“A History of Crystallization Techniques” – Sponsored Presentation
03-05-2015
We hope you've checked out our program and our excellent lineup of faculty speakers. In the coming weeks, we will be updating the schedule with a selection of abstracts from the postdocs and graduate students who have made submissions. (We're still accepting abstracts for talks and posters, for those who have yet to register.) We're excited to hear from all of them.
We'd like to take this moment to announce a special presentation brought to us by one of our sponsors, Anatrace, on whose behalf Dr. Edward E. Pryor will be joining us.
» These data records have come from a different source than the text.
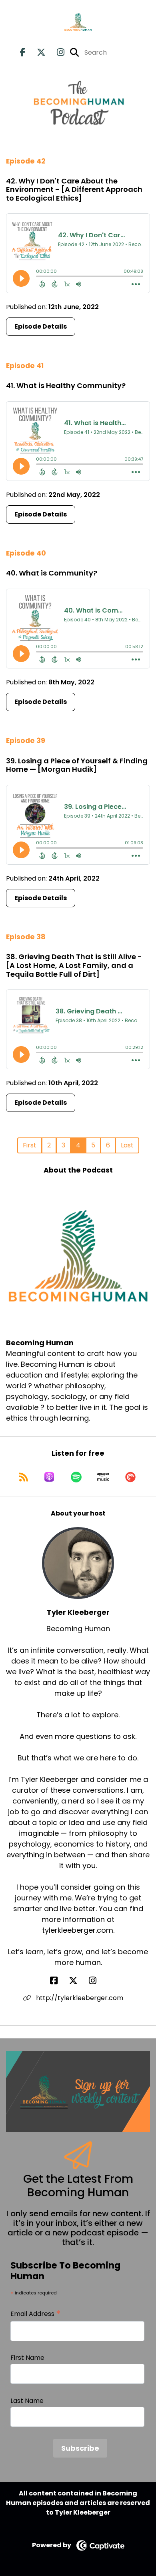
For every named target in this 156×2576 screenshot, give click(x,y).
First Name (27, 2357)
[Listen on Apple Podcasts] (49, 1476)
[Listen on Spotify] (76, 1476)
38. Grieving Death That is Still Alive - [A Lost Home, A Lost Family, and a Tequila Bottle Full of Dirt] (74, 965)
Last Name (27, 2400)
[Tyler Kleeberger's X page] (78, 1981)
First (29, 1145)
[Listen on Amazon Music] (103, 1476)
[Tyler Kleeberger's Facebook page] (58, 1981)
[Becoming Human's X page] (36, 52)
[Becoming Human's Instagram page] (55, 52)
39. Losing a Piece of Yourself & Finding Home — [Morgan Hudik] (77, 765)
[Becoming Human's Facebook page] (23, 52)
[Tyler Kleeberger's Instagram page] (97, 1981)
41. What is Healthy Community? (66, 385)
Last (127, 1145)
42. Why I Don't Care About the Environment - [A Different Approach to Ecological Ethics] (74, 189)
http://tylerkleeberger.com (78, 1997)
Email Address (35, 2314)
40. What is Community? (51, 573)
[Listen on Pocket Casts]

Dr. Pryor spent his Ph.D. and post-doctoral research examining structure-function relationships of both DNA-binding and membrane proteins. As a Ph.D. student in the lab of Thomas Hollis at Wake Forest University School of Medicine, he determined the crystal structure of the transcriptional regulator AmrZ from the pathogenic bacterium Pseudomonas aeruginosa, in complex with an 18 base pair DNA duplex. This work helped elucidate how the three domains of AmrZ work in concert to activate and repress potent virulence genes. As a postdoc in the lab of Michael Wiener at the University of Virginia, Dr. Pryor worked as a member of the PSI-Biology funded Membrane Protein Structural Biology Consortium. During his time as part of this group, he crystallized and determined the structure of the integral membrane CAAX protease, Ste24p. Dr. Pryor has since moved on to Microlytic North America, where he is the Technical Key Account Manager. Dr. Pryor will be presenting A History of Crystallization Techniques, focusing on the use of capillaries in the initial stages of crystallography and how advanced uses of this technique have been developed.